• Interventi

Sull’abrogazione del rito Fornero

MAGISTRATURA DEMOCRATICA

“La riforma della giustizia civile”
QUINTO SEMINARIO,
22 marzo 2023 ore 15:30
Le controversie di lavoro 

Intervento di Alberto Piccinini 

Ringrazio Magistratura Democratica dell’invito a nome dell’associazione Comma2- Lavoro è dignità - che prende il nome dal capoverso dell’art. 3 della Costituzione -  associazione composta, tra l’altro, da oltre 300 avvocati giuslavoristi che difendono i lavoratori e le lavoratrici.

Dirò quindi alcune cose sul superamento del Rito Fornero “dal punto di vista” dei ricorrenti, su come abbiamo vissuto la riforma di oltre 10 anni fa e sulle nostre speranze per il futuro.

- _DATI FORNITI_:
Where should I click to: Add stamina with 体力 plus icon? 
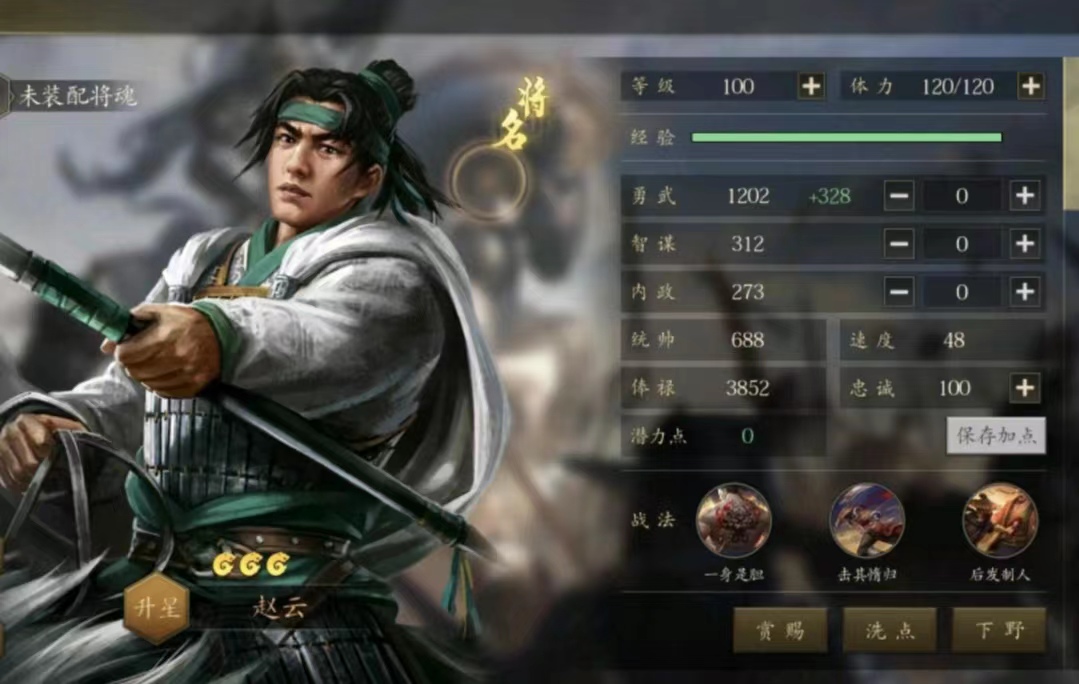pos(1031,86)
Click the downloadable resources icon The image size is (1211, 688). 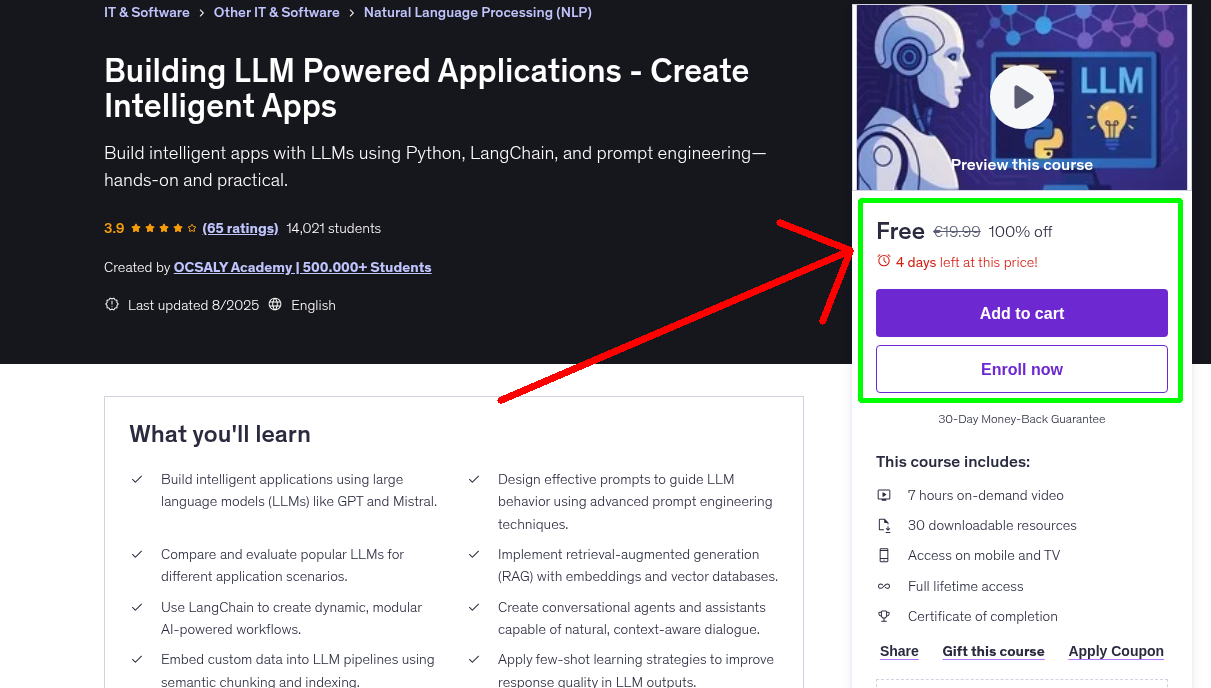point(884,525)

- _IN COSA CONSISTE_: Trascrivi senza modifiche il passo dell'intervento sul rito Fornero che va da "Sull’abrogazione del rito" a "e le lavoratrici.".

- _RISPOSTA COMPLETA_:
Sull’abrogazione del rito Fornero

MAGISTRATURA DEMOCRATICA

“La riforma della giustizia civile”
QUINTO SEMINARIO,
22 marzo 2023 ore 15:30
Le controversie di lavoro 

Intervento di Alberto Piccinini 

Ringrazio Magistratura Democratica dell’invito a nome dell’associazione Comma2- Lavoro è dignità - che prende il nome dal capoverso dell’art. 3 della Costituzione -  associazione composta, tra l’altro, da oltre 300 avvocati giuslavoristi che difendono i lavoratori e le lavoratrici.